> _Some listings_
---+---

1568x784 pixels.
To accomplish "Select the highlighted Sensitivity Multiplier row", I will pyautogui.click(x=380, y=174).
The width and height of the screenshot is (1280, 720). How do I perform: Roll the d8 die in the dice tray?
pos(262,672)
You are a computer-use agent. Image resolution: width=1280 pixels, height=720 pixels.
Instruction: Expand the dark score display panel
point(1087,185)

---+---

> _Challenge_
Give back each line of the listing above word for word, with no changes.

> _Completed task_
1568x784 pixels.
To accomplish "Select the highlighted Sensitivity Multiplier row", I will pyautogui.click(x=380, y=174).
The width and height of the screenshot is (1280, 720). How do I perform: Roll the d8 die in the dice tray?
pos(262,672)
You are a computer-use agent. Image resolution: width=1280 pixels, height=720 pixels.
Instruction: Expand the dark score display panel
point(1087,185)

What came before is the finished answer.